DOCUMENT EXCERPT
So begins Albert Finney's great acting career in Saturday Night and Sunday Morning, an intense British angry man film that would see his character grow up at the end after partaking of self-destruction.

If Albert Finney won awards for his performance, he deserved them. He's absolutely the show. Rachel Roberts is splendid enough of an actress to match him pound for pound as she proved it again by appearing in This Sporting Life with an even more intense actor by the name of Richard Harris. And yes, that's Colin Blakely in his first yet brief film role.

Alan Sillitoe's writing is sharp, giving the dialogue a nice crisp pace with plenty of easy-to-understand British slang. Additionally, Freddie Francis' black-and-white cinematography is top-notch. The last fifteen minutes is unfortunately weak, disallowing it to finish in a more dramatic manner.

All in all, Albert Finney, a giant in British cinema, makes a powerful leading-man debut in Saturday Night and Sunday Morning.

3/22: The main reason to revisit Saturday Night and Sunday Morning is the brilliant performance by Albert Finney.

It's maybe the best film of the British kitchen sink drama genre. The other examples are Look Back in Anger with Richard Burton and Claire Bloom and This Sporting Life with Richard Harris and Rachel Roberts. The central figure is a working-class angry young man. It sparked the New Wave of British filmmaking which saw the emergence of directors Karel Reisz, Jack Clayton, Lindsay Anderson, John Schlesinger, and Tony Richardson.

DATA LINES
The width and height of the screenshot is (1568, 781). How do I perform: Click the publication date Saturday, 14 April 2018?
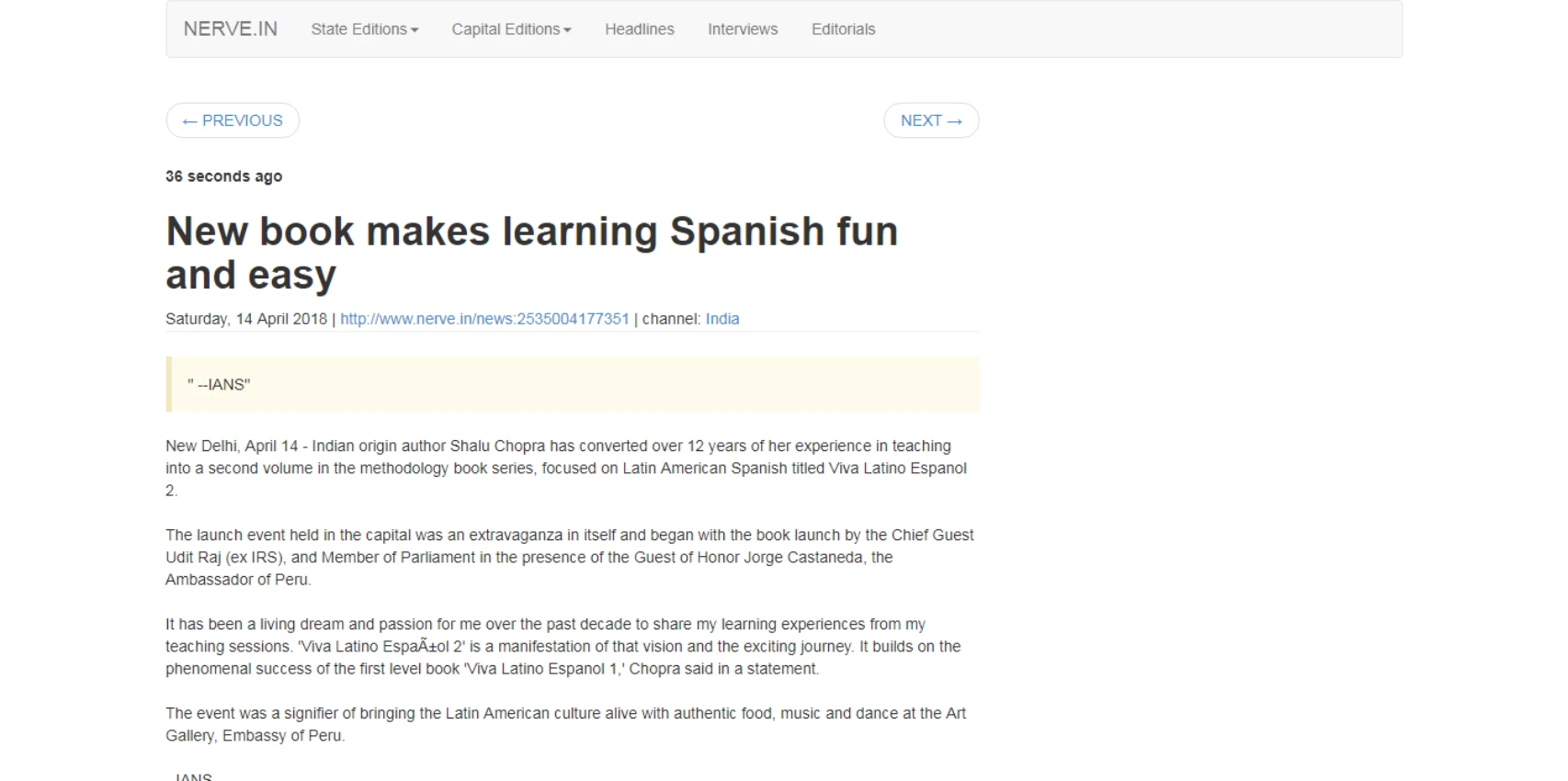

WORK TO DO
1 - According to the film review, whose black-and-white cinematography is described as top-notch?
2 - Rewrite the film review from "3/22: The main" up to and including "and Tony Richardson.", replacing "brilliant" with "remarkable".

ANSWERS TO THE EXERCISES
1 - Freddie Francis

2 -
3/22: The main reason to revisit Saturday Night and Sunday Morning is the remarkable performance by Albert Finney.

It's maybe the best film of the British kitchen sink drama genre. The other examples are Look Back in Anger with Richard Burton and Claire Bloom and This Sporting Life with Richard Harris and Rachel Roberts. The central figure is a working-class angry young man. It sparked the New Wave of British filmmaking which saw the emergence of directors Karel Reisz, Jack Clayton, Lindsay Anderson, John Schlesinger, and Tony Richardson.